*Problem requirements*
Tally up the lines in the following entries where the string "computer" appears, and answer with the number alone.

*Working data*

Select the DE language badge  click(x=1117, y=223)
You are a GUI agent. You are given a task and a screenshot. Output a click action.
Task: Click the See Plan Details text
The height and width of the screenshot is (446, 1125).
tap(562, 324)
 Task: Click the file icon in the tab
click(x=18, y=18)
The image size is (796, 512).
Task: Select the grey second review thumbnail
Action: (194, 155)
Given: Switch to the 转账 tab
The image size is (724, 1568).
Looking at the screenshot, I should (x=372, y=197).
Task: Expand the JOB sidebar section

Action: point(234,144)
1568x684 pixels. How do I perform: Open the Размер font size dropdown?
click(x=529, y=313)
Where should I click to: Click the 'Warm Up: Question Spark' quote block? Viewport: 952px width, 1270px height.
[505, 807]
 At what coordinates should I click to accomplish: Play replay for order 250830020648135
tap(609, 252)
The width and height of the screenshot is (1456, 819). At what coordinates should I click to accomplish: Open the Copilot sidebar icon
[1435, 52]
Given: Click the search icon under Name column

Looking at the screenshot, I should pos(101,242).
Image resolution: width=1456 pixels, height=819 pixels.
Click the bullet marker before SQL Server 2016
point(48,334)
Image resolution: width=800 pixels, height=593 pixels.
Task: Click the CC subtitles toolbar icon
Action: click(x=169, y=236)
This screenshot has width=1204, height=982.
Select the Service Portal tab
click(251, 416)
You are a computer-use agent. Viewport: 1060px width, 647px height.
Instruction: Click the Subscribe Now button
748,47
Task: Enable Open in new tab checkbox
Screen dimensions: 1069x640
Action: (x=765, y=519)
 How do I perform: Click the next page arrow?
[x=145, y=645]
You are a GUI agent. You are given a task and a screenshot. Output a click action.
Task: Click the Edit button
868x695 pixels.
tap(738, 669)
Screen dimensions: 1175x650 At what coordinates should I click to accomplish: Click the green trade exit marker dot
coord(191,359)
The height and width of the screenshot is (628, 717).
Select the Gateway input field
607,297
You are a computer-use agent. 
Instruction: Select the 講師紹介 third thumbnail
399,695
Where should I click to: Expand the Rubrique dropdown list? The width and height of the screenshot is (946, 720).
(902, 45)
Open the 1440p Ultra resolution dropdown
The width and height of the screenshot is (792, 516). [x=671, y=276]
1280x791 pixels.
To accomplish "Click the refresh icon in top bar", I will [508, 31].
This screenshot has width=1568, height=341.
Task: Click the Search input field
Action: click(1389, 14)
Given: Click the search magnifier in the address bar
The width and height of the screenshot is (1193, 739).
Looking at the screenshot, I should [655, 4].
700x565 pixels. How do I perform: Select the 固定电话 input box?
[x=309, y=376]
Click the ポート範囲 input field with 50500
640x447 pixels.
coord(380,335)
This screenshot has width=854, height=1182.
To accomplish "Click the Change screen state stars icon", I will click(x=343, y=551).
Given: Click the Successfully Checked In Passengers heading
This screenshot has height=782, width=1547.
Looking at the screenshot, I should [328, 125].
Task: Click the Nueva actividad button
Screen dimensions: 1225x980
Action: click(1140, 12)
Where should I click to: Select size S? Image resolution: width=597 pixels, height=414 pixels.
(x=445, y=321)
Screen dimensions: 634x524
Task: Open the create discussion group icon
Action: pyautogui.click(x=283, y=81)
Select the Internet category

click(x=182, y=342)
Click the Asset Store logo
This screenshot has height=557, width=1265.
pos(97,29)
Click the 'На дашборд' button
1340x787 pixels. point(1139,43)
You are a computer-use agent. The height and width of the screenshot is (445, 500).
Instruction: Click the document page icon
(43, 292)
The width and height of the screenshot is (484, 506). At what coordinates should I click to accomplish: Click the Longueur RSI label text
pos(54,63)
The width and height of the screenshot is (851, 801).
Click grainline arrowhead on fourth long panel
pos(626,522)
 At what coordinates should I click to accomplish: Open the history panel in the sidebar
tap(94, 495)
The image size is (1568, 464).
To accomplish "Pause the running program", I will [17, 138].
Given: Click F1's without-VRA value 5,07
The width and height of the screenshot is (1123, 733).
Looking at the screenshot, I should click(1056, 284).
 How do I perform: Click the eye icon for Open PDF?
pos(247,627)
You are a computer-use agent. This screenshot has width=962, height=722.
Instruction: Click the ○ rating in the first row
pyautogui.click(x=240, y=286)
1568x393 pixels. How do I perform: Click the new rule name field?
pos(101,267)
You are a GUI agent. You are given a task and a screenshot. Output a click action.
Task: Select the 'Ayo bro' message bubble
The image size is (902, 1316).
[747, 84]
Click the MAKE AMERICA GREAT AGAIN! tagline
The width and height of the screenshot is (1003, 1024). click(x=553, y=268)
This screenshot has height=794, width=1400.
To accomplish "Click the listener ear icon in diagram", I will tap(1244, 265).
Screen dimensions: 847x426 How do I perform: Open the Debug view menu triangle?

*Task answer*
4